**What is required**
Repeat the data verbatim.

Supplied information below:

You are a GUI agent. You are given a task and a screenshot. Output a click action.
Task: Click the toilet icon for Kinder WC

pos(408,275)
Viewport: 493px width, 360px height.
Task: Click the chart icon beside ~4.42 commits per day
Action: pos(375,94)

End of Supplied information.

**Response to the task**
You are a GUI agent. You are given a task and a screenshot. Output a click action.
Task: Click the toilet icon for Kinder WC

pos(408,275)
Viewport: 493px width, 360px height.
Task: Click the chart icon beside ~4.42 commits per day
Action: pos(375,94)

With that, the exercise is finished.